(鋭いヤツめ…)
チビのくせに、とハーレイが浮かべた苦笑い。
夜の書斎でコーヒー片手に、小さなブルーを思い返して。
今日も出掛けたブルーの家。二人きりでお茶を飲みながら話した。
(最初は普通だったんだがな?)
何ということもない、平凡な話題。今の平和な時代に似合いの。
前の生での思い出話も混じったけれども、そちらもごくごく普通のもので…。
(いったい何を話したっけか、と思うくらいにだな…)
大して印象に残らないもの、多分、あの船での日常のこと。
今との違いを挙げるでもなく、「まるで違うな」と揃って驚くわけでもなくて。
(なのに、何処から出て来たんだか…)
小さなブルーに、いきなり訊かれた。
赤い瞳でじっと見詰めて、それは真剣な顔をして。
「ハーレイ、前のぼくが好きなの?」と。
今のぼくより前のぼくなの、と尋ねたブルー。「ハーレイは前のぼくが好き?」と。
急だったから、驚いた。心の準備も何も無いから。
(その上、実の所はだ…)
どちらが好きかはともかくとして、今の自分には秘密が一つ。
小さなブルーに話してはいない、前のブルーに纏わる話。
(…前のあいつは、此処にいるんだ…)
今もな、と開けた机の引き出し。
毎日記す日記が入っている場所だけれど、この春、一つ中身が増えた。
春と言うより初夏だったろうか、今のブルーと出会ってからのことだから。
白いシャングリラの写真集を買おうと出掛けた書店。
其処で見付けて、買って帰った前のブルーの写真集。
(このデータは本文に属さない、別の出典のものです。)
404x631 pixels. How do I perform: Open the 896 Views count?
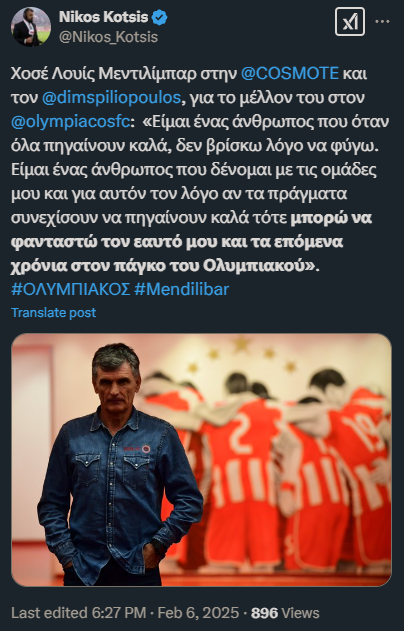pos(285,613)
目当ての写真集と一緒に。
前のブルーが表紙に刷られた、『追憶』という名の写真集を。
今も人気のソルジャー・ブルー。
ミュウの時代の礎になった、始まりの人。知らない人など一人もいない大英雄。
それに加えて、あの美貌。
大英雄なのを抜きにしたって、後世までも美しさを称えられたろう。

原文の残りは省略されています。